**Records for this exercise:**

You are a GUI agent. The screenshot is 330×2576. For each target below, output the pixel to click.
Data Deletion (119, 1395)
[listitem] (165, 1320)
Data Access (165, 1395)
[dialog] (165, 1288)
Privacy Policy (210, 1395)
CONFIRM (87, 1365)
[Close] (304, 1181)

**Exercise description:** Reproduce the whole listing so that each line matches the original exactly.

**Response:**
You are a GUI agent. The screenshot is 330×2576. For each target below, output the pixel to click.
Data Deletion (119, 1395)
[listitem] (165, 1320)
Data Access (165, 1395)
[dialog] (165, 1288)
Privacy Policy (210, 1395)
CONFIRM (87, 1365)
[Close] (304, 1181)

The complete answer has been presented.